Paleoenvironmental and tectonic implications of an Upper Devonian glaciogenic succession from east-central West Virginia, USA

Glaciogenic rocks are rare in the Appalachian area and occur only locally as parts of Upper Precambrian and Upper Devonian successions. This trip examines a relatively recent exposure of Upper Devonian glaciogenic diamictites and laminites along Corridor H (U.S. Highway 48) in east-central West Virginia, USA. The diamictites occur in the Rockwell Member of the Price Formation, in transition with the underlying redbeds of the Upper Devonian Hampshire Formation. Palynology indicates that all parts of the Rockwell Member exposed at the locality are present in the Retispora lepidophyta - Verrucosisporites nitidus (LN) Miospore Biozone and are, therefore, of Late Devonian, but not latest Devonian, age. This biozone occurrence indicates correlation with parts of the Oswayo Member of the Price Formation, the Finzel tongue of the Rockwell Formation, and with dropstone-bearing parts of the Cleveland Shale Member of the Ohio Shale in northeastern Kentucky.

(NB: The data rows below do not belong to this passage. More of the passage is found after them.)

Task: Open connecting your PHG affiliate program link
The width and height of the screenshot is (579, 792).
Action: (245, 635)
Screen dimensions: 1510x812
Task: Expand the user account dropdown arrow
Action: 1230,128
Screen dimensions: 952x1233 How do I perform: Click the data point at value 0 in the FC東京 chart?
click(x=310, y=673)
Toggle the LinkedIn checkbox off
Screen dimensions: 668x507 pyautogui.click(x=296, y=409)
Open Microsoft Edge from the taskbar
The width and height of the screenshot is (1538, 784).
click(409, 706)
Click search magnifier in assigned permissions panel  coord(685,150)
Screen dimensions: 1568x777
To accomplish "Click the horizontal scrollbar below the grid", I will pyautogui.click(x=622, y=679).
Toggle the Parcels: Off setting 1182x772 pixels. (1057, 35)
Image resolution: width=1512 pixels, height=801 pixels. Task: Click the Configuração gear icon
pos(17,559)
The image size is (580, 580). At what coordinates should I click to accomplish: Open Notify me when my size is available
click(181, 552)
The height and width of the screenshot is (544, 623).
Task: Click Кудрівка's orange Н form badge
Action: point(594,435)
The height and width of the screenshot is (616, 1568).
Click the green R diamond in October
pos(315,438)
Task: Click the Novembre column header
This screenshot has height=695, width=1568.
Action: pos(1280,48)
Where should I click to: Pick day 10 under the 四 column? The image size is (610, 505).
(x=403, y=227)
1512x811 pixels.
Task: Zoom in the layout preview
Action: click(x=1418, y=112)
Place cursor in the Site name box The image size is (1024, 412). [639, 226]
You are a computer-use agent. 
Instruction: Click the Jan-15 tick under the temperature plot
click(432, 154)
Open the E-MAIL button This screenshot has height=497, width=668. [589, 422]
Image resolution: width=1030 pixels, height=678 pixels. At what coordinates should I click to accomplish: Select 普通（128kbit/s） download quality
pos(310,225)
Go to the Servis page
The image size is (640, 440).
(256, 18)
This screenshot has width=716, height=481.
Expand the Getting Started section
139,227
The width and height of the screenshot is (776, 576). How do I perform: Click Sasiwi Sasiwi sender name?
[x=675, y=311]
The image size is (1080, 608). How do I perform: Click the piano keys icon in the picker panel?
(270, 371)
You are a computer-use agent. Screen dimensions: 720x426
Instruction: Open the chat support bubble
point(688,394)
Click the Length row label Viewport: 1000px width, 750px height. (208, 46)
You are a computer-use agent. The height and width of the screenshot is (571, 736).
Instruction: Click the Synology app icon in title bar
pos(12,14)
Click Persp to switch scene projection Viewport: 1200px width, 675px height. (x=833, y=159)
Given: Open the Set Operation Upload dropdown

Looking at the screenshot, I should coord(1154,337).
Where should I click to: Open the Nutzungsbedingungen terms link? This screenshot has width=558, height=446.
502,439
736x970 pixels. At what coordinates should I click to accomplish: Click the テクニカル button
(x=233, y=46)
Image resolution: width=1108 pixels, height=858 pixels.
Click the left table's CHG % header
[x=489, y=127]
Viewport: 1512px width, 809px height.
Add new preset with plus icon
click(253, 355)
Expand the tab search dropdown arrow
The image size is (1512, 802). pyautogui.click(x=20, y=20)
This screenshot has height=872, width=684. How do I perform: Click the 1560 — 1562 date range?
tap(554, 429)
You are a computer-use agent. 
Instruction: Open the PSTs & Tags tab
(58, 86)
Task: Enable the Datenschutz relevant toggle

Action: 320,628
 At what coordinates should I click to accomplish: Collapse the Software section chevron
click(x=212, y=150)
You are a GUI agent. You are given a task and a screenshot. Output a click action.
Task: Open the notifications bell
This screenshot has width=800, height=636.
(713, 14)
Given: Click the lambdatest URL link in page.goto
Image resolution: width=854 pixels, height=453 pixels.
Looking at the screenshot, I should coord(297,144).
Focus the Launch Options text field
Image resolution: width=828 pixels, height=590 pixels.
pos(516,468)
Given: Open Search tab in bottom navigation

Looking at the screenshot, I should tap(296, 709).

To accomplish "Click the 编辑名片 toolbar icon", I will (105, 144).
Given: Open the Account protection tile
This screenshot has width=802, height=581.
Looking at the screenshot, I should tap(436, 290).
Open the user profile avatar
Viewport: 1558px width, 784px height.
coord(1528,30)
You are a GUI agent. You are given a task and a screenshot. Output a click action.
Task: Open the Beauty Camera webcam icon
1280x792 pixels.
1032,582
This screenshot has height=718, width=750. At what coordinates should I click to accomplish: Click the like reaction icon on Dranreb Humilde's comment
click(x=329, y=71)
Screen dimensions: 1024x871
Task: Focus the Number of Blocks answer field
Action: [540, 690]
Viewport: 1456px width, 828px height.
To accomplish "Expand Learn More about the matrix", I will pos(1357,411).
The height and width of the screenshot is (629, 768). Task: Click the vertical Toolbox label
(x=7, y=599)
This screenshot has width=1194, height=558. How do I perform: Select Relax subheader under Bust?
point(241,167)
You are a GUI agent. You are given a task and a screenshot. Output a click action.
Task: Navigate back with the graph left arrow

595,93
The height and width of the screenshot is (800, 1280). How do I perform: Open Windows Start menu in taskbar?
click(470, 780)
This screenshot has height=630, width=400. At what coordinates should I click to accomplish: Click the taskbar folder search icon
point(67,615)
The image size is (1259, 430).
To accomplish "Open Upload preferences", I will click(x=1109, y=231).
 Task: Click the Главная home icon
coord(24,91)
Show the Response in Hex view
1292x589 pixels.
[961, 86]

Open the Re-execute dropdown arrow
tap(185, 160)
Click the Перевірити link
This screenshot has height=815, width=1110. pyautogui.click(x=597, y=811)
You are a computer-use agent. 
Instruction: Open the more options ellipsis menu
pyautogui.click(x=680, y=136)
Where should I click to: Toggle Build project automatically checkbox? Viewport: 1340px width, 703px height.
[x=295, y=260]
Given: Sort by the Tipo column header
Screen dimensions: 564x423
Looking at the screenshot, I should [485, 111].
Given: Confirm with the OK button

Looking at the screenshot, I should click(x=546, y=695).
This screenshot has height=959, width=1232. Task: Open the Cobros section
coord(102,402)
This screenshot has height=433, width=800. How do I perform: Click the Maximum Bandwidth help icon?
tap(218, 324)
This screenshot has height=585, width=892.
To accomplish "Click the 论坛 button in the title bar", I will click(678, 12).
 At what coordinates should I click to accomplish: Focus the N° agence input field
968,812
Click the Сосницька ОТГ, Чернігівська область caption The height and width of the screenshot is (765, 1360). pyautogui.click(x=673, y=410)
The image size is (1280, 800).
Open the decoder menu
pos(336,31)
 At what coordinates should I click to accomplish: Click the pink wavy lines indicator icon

Much previous work supports a glaciogenic origin for the diamictites and associated sediments, which occur as parts of a shallow-marine incursion that ended the Hampshire/Catskill alluvial-plain/deltaic complex across much of the Central Appalachian area. The glaciogenic succession is part of nearshore, marginal-marine strata that accumulated in an embayment during the Cleveland-Oswayo-Finzel transgression, which represents a global eustatic sea-level rise and foreland subsidence related to Acadian/Neoacadian deformational loading in the adjacent orogen. Detrital-zircon-provenance data from the diamictites indicate Ordovician plutonic sources as well as reworked Neoproterozoic to Ordovician sedimentary sources that can only have been derived from nearby Inner Piedmont sources like the Potomac terrane. This provenance suggests that Acadian/Neoacadian convergence of the exotic Carolina terrane with the New York and Virginia promontories along the southeastern margin of Laurussia not only uplifted Inner Piedmont source areas into a high mountain range capable of supporting glaciation in a subtropical setting, but also, through deformational loading, enhanced regional subsidence and the incursion of shallow seas that allowed alpine glaciers access to the open sea.